4回生ときに帰国した後、自分としては、大学を卒業したらすぐに実家で働くつもりでした。ですが、父親から「一度は、外に出ておいたほうがいい」と助言をもらったこともあって、卒業後は一般企業に就職をしました。学生時代にアルバイトをしたことのない私にとっては、まず働くことが初めての体験です。実は母も社会経験がほぼなく、父も一度も外で働いたことがありません。そんな家庭で育ったので、最初の研修から教わることが山のようにありました。それこそ社会人としてのあいさつの仕方から始まり、電話の応対などの基礎的な所作をみっちり仕込んでもらいました。

配属されたのは総務部で、最初に任されたのは電話応対や書庫の整理、郵便物を仕分けして社内の各部署に届けるといった仕事がほとんど。そのときに当時の総務部長がおっしゃった一言が、後の私にとって得難い財産となりました。

部長さんは「モノを作ったり、お客さまに直にサービスをする仕事と比べて、目に見える達成感は得がたい仕事ですが、こういう役割を安心して任せられる人がいないと、会社という組織は回らないのです」と話してくださいました。会社組織を成り立たせるには様々な部署が必要であり、どの部署のどんな仕事もかけがえなく大切であることを学びました。

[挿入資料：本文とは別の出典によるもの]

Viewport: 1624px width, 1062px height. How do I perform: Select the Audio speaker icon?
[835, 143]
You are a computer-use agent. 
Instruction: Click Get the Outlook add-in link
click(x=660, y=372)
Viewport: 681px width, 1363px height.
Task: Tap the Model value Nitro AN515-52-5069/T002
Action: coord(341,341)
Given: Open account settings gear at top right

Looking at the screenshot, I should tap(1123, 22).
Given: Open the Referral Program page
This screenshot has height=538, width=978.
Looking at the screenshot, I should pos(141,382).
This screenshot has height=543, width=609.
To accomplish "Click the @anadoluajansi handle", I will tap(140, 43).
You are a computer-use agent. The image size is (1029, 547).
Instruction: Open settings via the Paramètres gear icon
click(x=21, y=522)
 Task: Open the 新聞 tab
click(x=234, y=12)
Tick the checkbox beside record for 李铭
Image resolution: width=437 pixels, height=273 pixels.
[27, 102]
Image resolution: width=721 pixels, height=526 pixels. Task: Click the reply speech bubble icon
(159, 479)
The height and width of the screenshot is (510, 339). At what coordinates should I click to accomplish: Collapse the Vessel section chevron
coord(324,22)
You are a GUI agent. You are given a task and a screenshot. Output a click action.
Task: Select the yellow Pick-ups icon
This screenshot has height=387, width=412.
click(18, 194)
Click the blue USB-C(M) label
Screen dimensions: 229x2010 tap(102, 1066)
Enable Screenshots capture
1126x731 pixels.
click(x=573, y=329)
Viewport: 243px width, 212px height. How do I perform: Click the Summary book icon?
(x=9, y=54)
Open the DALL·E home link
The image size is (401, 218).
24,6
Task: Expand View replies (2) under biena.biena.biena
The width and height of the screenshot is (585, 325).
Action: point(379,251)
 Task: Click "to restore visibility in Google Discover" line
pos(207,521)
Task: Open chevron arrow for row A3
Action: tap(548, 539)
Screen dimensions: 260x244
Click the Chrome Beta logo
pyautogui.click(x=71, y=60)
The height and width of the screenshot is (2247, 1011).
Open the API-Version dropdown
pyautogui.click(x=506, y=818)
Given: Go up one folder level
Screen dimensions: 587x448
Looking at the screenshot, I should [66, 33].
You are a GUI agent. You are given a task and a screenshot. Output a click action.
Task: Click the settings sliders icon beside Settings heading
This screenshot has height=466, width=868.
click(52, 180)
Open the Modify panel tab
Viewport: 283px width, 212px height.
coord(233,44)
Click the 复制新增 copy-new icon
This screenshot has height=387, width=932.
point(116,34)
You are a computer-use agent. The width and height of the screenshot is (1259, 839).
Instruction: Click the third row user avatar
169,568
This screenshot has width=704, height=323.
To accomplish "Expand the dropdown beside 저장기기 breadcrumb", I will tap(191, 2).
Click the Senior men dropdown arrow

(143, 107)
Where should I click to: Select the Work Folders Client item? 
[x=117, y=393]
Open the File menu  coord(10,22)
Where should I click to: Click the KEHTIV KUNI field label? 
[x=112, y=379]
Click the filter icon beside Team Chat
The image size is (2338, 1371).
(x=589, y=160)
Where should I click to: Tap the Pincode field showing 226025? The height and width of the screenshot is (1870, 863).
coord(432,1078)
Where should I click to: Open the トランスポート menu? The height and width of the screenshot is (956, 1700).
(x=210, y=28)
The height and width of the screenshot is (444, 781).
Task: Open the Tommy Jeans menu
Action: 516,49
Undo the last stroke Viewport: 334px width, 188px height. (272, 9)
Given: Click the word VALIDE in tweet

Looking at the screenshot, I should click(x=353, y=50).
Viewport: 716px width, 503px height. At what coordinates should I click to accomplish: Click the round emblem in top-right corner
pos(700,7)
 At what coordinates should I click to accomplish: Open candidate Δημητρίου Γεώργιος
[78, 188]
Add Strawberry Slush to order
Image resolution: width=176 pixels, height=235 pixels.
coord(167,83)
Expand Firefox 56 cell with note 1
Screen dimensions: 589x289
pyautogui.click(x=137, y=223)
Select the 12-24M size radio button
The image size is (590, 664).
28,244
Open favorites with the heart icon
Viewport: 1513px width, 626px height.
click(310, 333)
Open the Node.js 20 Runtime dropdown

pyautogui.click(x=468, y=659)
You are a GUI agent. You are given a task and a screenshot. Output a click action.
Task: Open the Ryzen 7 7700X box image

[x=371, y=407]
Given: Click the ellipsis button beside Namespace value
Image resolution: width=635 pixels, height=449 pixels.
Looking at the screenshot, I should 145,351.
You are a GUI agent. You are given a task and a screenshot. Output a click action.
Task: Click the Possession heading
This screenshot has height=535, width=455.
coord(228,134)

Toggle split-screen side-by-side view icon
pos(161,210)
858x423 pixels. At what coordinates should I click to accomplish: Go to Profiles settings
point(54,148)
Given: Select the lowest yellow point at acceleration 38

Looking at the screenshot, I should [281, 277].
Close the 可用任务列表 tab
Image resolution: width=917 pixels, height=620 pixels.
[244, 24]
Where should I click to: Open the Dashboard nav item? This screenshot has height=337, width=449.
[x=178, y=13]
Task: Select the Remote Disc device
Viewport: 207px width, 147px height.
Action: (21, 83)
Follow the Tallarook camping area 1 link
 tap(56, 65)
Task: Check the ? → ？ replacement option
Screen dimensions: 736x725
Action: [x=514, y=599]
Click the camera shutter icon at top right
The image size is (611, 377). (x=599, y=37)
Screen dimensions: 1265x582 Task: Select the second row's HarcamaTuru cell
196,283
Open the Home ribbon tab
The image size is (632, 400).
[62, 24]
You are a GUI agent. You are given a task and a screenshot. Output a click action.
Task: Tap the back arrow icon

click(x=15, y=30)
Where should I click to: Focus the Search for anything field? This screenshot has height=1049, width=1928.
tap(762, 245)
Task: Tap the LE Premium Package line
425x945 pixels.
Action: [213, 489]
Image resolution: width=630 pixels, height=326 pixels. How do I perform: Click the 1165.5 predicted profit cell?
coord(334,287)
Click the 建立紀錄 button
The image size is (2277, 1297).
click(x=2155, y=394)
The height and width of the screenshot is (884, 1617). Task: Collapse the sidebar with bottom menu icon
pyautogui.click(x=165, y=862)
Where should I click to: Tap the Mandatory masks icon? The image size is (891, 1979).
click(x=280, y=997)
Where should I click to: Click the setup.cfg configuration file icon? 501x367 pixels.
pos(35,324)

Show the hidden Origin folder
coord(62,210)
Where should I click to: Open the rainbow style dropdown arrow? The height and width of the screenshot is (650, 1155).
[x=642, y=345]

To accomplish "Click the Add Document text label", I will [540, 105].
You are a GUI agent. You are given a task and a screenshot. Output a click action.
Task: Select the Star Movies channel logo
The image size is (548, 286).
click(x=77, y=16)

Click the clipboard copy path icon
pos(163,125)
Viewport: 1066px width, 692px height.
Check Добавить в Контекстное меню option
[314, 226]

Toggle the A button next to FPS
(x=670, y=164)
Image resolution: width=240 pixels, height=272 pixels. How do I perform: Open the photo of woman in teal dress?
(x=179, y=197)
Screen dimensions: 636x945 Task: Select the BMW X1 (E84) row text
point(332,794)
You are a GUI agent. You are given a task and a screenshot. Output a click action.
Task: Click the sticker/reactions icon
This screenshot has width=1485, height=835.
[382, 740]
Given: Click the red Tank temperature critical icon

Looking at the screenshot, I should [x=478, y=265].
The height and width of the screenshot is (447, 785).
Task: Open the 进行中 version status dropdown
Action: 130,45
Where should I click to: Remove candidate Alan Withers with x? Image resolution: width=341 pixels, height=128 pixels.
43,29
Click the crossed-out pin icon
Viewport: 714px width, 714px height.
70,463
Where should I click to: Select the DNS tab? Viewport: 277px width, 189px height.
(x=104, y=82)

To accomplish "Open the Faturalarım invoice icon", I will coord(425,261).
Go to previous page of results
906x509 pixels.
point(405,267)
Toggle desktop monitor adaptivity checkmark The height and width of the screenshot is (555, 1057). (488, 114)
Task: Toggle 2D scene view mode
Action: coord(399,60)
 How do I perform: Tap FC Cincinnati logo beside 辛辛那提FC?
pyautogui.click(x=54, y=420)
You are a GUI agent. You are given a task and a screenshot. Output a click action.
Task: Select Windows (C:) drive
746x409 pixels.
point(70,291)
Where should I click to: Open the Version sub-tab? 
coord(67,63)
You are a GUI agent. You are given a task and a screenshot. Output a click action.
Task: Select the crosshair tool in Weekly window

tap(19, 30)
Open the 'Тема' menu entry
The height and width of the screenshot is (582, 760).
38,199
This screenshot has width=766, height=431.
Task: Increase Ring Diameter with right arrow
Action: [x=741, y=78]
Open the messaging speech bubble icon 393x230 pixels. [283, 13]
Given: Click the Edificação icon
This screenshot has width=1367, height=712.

また査定をかっちりする会社だったので、人事評価のやり方などを学べたことも、自分が査定する立場になって役立っています。採用にも関わらせていただくなど忙しい日々を過ごしていましたが、実家の事情もあって1年で辞めて家業に就くことになりました。

本場アメリカでMBAのマーケティングを学び、人事評価のノウハウなどもひと通り身につけて戻ったのです。さあこれからバリバリやろうと意気込んでいたにもかかわらず、仕事をするほどに、もどかしさが募りました。300年以上続いた老舗には独特の習慣があり、最初は社内で目にすることが、想定していた企業のあり方と異なっていたことに、ただ驚くばかりでした。

何か思うことがあるたび父に正直に話していましたが、たいていの場合「そうは言っても、働いているのは人だからね」という言葉が返ってきます。最初はよくわからなかったのですが、工場で働いたりして社員の皆さんと一緒に過ごす時間を積み重ねるうちに、その言葉の真意を肌感覚で理解できるようになりました。組織にはさまざまな部門があり、みんなそれぞれの仕事の仕方で自分の役割を果たすよう努めているのです。そう気づいたとき、前職の部長の言葉が蘇りました。

それからは、人事評価の仕方などもじっくり時間をかけて変えていこうと考えを改めました。老舗ならではの習慣、その真髄を理解できるようになると、実はアメリカで学んだマーケティングとやっている内容は同じだと思うようにもなりました。マーケティングなどと改めて言うまでもなく、老舗で引き継がれていることは実に理にかなっている。だから、お客様の支持を得て事業を続けてこられたのです。

最近は専務としてビジョンを尋ねられる機会も増えています。私の望みは、自分が大好きなおいしい八ッ橋を、次の世代から、さらにその次の世代へとバトンを繋いでいくことです。八ッ橋は、シンプルに「おいしい」のが魅力です。そのおいしさを多くの人に知ってもらい、食べてもらう。私のビジョンはこれに尽きます。